The white ones from an envelope. There’s no doubt they match.” Rhyme continued, “They all came from your
office, Talbot.” “What do you mean, Lincoln?” Percey gasped. Rhyme said to Talbot, “Everybody at the airport
knew Hansen was under investigation. You thought you’d use that fact. So you
waited until one night when Percey and Ed and Brit Hale were working late. You
stole Hansen’s plane for the flight, you dumped the fake duffel bags. You hired
the Dancer. I assume you’d heard about him on your jobs in Africa or the Far
East. I made a few calls. You worked for the Botswana air force and the Burmese
government advising them in buying used military airplanes. The Dancer told me
he was paid a million for the hit.” Rhyme shook his head. “That should have
tipped me right there. Hansen could have had all three witnesses killed for a
couple hundred thousand. Professional killing’s definitely a buyer’s market
nowadays. A million told me that the man ordering the hit was an amateur. And
that he had a lot of money at his disposal.” The scream rose from Percey Clay’s mouth and
she leapt for him. Talbot stood, backed up. “How could you?” she screamed. “Why?” Dellray said, “My boys from financial crimes’re
looking over your books now. What we think we’re gonna be finding is lots and
lots of money that ain’t where it oughta be.” Rhyme continued. “Hudson Air’s a lot more
successful than you were thinking, Percey. Only most of it was going into
Talbot’s pocket. He knew he was going to get caught someday and he needed to
get you and Ed out of the way and buy the Company himself.” “The stock purchase option,” she said. “As a
partner he had a right to buy our interest from our estates at a discount if we
die.” “This’s bullshit. That guy was shooting at me
too, remember.” “But you didn’t hire Kall,” Rhyme reminded. “You
hired Jodie—the Coffin Dancer—and he subcontracted the work with Kall. Who didn’t
know you from beans.” “How could you?” Percey repeated in a hollow
voice. “Why? Why?” Talbot raged, “Because I loved you!” “What?” Percey gasped. Talbot continued. “You laughed when I said I
wanted to marry you.” “Ron, no. I—” “And you went back to him.” He sneered. “Ed
Carney, the handsome fighter pilot. Top gun ... He treated you like shit and
you still wanted him. Then ...” His face was purple with fury. “Then ... then I
lost the last thing I had—I was grounded. I couldn’t fly anymore. I watched the
two of you logging hundreds of hours a month while all I could do was sit at a
desk and push papers. You had each other, you had flying ... You don’t have a
clue what it’s like to lose everything you love. You just don’t have a clue!” Sachs and Sellitto saw him tense. They
anticipated his trying something, but they hadn’t guessed Talbot’s strength. As
Sachs stepped forward, unholstering her weapon, Talbot scooped the tall woman
completely off her feet and flung her into the evidence table, scattering
microscopes and equipment, knocking Mel Cooper back into the wall. Talbot
pulled the Glock from her hand. He swung it toward Bell, Sellitto, and Dellray.

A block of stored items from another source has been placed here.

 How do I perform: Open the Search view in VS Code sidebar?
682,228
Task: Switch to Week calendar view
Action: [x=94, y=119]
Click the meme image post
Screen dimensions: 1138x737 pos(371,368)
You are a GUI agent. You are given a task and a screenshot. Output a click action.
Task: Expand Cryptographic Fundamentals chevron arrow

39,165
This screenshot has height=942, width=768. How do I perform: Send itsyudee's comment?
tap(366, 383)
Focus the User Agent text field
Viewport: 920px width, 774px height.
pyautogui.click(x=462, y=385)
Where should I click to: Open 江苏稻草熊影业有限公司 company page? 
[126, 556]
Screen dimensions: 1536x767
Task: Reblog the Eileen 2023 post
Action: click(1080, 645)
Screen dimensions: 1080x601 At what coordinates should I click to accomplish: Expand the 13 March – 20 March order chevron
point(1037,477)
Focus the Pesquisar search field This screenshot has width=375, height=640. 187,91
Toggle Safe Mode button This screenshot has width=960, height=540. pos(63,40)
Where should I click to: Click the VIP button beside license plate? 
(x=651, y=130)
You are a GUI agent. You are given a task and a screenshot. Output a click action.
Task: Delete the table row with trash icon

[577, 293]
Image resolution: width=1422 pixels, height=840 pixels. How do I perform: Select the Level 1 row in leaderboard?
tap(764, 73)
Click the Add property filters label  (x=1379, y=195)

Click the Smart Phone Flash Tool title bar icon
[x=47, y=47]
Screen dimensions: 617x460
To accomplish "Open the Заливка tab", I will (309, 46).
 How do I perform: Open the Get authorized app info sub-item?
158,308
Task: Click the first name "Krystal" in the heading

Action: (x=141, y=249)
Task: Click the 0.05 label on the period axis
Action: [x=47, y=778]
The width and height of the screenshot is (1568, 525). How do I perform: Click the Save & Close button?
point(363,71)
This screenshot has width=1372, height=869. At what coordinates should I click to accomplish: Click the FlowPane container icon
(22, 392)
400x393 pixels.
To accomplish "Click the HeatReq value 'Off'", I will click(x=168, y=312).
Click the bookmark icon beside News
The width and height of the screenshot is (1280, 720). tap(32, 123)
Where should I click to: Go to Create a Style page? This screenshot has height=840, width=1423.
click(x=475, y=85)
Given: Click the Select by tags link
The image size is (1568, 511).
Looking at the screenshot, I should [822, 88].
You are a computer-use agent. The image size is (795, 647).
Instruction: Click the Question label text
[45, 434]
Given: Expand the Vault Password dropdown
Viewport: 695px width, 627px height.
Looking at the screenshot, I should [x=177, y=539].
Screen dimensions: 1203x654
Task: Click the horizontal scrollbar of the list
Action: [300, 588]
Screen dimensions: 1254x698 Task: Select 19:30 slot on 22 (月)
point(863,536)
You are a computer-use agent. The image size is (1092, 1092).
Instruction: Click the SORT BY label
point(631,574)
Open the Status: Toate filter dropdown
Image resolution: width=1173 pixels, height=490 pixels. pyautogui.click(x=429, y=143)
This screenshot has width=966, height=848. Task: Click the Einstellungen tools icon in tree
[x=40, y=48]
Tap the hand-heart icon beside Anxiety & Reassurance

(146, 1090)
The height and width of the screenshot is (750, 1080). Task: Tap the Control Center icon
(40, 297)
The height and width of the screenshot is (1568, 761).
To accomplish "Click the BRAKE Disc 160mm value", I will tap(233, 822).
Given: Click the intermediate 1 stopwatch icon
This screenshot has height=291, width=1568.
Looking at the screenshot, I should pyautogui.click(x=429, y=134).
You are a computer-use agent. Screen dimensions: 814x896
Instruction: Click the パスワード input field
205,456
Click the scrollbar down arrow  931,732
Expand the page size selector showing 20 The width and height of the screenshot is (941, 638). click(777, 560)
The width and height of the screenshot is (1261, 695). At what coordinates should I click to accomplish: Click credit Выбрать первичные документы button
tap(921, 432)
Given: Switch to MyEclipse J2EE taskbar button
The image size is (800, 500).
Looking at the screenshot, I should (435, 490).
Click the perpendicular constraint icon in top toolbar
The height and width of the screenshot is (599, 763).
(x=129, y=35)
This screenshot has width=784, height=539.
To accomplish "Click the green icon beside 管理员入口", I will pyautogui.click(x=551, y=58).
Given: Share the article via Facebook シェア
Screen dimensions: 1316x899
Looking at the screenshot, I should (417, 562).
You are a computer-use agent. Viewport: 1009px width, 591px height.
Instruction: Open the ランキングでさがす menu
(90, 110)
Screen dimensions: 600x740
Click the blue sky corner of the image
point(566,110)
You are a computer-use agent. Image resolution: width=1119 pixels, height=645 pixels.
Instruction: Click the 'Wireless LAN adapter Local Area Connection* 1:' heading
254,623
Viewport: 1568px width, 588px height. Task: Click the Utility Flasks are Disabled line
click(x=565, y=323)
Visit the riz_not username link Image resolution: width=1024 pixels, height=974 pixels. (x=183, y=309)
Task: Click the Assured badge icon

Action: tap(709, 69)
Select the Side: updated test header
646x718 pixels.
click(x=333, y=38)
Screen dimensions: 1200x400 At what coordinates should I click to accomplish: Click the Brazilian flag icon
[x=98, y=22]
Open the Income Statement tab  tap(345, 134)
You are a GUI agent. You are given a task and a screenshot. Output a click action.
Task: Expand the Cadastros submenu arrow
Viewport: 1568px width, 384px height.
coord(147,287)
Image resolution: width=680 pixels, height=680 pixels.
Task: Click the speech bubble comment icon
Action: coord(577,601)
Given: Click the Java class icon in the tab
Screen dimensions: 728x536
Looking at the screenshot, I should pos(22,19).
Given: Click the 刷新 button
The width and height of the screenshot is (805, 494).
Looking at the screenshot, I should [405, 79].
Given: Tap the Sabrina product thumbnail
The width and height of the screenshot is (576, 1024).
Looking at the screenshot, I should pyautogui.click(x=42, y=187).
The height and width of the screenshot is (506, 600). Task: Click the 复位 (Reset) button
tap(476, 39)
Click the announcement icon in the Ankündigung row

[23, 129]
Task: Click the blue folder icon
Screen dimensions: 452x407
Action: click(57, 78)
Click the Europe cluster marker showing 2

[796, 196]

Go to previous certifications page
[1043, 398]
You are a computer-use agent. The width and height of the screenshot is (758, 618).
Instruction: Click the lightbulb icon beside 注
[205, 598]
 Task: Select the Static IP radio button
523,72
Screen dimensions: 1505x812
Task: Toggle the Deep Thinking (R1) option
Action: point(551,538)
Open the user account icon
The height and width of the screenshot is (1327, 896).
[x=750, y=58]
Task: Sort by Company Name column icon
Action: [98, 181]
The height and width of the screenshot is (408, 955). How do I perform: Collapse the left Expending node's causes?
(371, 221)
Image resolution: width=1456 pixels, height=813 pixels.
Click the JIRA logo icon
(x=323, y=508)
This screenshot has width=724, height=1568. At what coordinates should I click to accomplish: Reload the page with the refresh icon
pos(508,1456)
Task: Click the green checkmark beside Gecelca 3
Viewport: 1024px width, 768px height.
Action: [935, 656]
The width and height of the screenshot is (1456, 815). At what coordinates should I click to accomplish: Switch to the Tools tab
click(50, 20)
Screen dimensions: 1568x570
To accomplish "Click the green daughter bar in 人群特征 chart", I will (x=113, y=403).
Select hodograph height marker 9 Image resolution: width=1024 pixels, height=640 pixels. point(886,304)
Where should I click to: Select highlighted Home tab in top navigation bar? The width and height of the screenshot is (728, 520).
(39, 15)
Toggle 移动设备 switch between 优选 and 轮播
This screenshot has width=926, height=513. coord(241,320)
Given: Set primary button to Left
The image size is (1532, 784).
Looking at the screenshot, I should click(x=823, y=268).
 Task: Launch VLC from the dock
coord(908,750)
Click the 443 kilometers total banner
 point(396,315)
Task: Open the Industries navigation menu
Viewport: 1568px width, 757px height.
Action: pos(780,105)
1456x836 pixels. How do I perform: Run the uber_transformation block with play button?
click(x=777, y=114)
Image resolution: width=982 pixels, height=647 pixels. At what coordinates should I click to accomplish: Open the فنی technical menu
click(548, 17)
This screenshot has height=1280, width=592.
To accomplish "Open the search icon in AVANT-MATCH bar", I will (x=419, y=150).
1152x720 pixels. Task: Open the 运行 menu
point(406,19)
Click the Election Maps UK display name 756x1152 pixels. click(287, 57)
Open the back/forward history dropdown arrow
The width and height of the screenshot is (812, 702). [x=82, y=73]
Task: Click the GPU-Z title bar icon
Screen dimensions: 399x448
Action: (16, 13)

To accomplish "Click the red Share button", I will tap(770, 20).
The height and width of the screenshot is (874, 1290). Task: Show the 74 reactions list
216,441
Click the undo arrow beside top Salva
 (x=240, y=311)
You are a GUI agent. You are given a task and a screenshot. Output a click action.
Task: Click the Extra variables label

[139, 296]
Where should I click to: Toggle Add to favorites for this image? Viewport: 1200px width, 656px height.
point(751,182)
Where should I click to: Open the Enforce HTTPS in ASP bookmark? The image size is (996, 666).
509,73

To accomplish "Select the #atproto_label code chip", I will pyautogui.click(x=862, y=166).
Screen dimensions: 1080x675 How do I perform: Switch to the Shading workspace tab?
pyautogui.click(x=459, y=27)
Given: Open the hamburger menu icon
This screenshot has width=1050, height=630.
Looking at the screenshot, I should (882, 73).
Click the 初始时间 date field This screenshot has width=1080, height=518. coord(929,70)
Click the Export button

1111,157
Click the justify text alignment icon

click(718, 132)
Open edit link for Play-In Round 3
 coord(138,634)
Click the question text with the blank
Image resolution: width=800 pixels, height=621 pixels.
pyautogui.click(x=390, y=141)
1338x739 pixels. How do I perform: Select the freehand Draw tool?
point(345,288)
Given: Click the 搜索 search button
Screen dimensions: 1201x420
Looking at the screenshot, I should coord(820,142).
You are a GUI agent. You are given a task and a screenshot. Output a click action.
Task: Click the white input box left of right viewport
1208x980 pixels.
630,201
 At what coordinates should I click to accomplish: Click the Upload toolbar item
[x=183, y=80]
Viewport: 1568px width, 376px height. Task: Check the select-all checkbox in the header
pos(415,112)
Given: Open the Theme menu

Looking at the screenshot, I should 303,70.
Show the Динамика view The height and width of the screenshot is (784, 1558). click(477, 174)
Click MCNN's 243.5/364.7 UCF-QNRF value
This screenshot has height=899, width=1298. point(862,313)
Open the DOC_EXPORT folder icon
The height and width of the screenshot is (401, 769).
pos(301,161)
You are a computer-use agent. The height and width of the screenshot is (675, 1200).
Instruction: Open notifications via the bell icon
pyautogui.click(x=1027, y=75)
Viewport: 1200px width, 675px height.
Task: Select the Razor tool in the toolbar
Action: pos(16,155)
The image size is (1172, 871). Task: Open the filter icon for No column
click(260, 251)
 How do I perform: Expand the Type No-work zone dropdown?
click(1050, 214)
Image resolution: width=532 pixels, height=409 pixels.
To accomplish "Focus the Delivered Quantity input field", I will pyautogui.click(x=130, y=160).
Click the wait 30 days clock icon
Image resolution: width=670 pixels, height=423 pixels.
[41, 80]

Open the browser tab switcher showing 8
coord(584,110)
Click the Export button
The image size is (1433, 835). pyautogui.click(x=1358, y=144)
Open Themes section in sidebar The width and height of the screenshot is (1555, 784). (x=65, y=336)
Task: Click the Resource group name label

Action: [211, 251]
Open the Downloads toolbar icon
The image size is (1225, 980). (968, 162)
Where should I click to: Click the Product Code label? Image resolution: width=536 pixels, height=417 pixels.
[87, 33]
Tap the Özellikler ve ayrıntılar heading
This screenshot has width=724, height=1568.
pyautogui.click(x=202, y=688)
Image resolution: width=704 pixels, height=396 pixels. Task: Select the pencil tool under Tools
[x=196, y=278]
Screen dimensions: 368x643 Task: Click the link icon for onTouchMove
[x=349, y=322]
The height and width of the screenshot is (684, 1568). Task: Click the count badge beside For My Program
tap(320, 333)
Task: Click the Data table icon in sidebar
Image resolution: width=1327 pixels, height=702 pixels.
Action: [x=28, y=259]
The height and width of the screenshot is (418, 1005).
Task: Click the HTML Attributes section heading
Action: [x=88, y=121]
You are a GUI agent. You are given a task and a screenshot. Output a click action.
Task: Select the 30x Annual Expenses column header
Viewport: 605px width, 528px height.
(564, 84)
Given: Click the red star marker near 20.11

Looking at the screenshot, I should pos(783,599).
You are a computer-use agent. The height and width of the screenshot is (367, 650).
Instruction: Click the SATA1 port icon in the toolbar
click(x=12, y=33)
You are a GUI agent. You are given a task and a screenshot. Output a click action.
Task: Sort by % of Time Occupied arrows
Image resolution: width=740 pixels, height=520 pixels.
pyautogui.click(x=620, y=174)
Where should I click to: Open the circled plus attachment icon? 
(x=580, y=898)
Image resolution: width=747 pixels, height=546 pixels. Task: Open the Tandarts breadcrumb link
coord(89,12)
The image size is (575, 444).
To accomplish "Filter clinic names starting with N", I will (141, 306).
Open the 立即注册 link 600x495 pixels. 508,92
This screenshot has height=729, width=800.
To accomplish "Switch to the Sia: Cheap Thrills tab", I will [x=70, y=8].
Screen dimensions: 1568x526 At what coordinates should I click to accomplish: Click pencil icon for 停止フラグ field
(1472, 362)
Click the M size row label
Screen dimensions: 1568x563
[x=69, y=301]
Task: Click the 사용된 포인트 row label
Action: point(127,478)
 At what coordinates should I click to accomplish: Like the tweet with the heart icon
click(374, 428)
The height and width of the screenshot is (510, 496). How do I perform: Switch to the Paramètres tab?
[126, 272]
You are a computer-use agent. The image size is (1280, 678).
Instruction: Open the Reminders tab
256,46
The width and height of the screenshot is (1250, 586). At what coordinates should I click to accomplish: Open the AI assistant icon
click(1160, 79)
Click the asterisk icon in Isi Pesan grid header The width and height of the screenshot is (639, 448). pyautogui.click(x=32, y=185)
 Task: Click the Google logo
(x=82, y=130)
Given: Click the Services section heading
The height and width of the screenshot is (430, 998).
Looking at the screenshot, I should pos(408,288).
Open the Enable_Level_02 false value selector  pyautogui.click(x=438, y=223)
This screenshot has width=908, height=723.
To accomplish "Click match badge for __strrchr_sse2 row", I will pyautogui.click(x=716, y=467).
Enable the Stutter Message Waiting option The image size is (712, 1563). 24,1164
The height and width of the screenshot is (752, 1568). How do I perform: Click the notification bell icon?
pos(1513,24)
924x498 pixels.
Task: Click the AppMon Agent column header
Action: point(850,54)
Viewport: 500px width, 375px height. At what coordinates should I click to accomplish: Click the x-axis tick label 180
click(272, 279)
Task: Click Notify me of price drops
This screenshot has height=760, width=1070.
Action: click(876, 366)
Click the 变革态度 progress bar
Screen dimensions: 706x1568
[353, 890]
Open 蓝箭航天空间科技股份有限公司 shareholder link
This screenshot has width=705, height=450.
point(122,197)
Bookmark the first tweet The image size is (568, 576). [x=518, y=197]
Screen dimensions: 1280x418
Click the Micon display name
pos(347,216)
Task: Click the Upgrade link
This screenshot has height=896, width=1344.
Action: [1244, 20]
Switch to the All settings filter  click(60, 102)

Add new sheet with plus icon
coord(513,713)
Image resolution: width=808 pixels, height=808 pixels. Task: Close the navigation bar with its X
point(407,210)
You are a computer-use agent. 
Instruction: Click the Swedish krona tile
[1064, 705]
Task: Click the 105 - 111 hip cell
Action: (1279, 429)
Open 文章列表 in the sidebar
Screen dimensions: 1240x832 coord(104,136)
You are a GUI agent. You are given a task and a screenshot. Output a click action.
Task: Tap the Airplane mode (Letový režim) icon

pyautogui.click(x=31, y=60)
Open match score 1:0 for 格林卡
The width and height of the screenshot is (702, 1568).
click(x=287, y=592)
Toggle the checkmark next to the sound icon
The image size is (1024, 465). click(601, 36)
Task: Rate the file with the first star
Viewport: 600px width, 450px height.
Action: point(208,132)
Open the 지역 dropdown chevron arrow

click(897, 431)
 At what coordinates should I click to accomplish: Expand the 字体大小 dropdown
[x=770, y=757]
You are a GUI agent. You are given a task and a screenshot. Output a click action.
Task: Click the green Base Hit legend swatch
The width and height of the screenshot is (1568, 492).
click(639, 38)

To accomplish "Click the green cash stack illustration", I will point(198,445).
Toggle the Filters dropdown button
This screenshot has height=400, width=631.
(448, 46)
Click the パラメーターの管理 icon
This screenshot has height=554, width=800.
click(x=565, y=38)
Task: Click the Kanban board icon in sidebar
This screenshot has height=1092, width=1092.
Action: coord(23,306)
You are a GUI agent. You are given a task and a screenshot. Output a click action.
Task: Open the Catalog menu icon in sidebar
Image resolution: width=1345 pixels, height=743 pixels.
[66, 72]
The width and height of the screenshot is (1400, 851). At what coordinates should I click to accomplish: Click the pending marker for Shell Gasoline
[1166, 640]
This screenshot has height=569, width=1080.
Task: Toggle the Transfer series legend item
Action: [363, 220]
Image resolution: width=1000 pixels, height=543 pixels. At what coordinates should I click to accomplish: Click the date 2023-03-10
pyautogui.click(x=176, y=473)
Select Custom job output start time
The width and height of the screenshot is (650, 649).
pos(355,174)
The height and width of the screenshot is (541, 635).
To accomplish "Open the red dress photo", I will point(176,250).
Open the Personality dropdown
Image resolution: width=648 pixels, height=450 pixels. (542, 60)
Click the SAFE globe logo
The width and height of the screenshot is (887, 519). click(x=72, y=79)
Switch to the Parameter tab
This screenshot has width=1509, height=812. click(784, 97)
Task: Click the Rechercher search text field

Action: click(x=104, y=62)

“All right, throw your guns on the floor. Do it now. Now!” “Come on, man,” Dellray said, rolling his eyes.
“What’re you gonna do? Climb out the window? You ain’t going nowhere.” He shoved the gun toward Dellray’s face. “I’m
not going to say it again.” His eyes were desperate. He reminded Rhyme of a
cornered bear. The agent and the cops tossed their guns onto the floor. Bell
dropped both of his. “Where does that door lead?” He nodded to the
wall. He’d have seen Eliopolos’s guards outside and knew there was no escape
that way. “That’s a closet,” Rhyme said quickly. He opened it, eyed the tiny elevator. “Fuck you,” Talbot whispered, pointing the gun
at Rhyme. “No,” Sachs shouted. Talbot swung the weapon her way. “Ron,” Percey cried, “think about it. Please
...” Sachs, embarrassed but unhurt, was on her feet,
looking at the pistols that lay on the floor ten feet away. No, Sachs, Rhyme thought. Don’t! She’d survived the coolest professional killer
in the country and now was about to get shot by a panicked amateur. Talbot’s eyes were flicking back and forth from
Dellray and Sellitto to the elevator, trying to figure out the switch pad. No, Sachs, don’t do it. Rhyme was trying to catch her attention, but
her eyes were judging distances and angles. She’d never make it in time. Sellitto said, “Let’s just talk, Talbot. Come
on, put the gun down.” Please, Sachs, don’t do it ... He’ll see you.
He’ll go for a head shot—amateurs always do—and you’ll die. She tensed, eyes on Dellray’s Sig-Sauer. No ... The instant Talbot looked back at the elevator
Sachs leapt for the floor and snagged Dellray’s weapon as she rolled. But
Talbot saw her. Before she could lift the large automatic he shoved the Glock
at her face, squinting as he started to pull the trigger in panic. “No!” Rhyme shouted. The gunshot was deafening. Windows rattled and
the falcons took off into the sky. Sellitto scrambled for his weapon. The door
burst open and Eliopolos’s officers ran into the room, their own pistols drawn. Ron Talbot, the tiny red hole in his temple,
stood perfectly still for an instant, then dropped in a spiral to the ground. “Oh, brother,” said Mel Cooper, frozen in
position, holding an evidence bag and staring down at his skinny little .38
Smith & Wesson, held in Roland Bell’s steady hand, pointing out from beside
the tech’s elbow. “Oh, my.” The detective had eased up behind Cooper and
slipped the weapon off the narrow belt holster on the back of the tech’s belt.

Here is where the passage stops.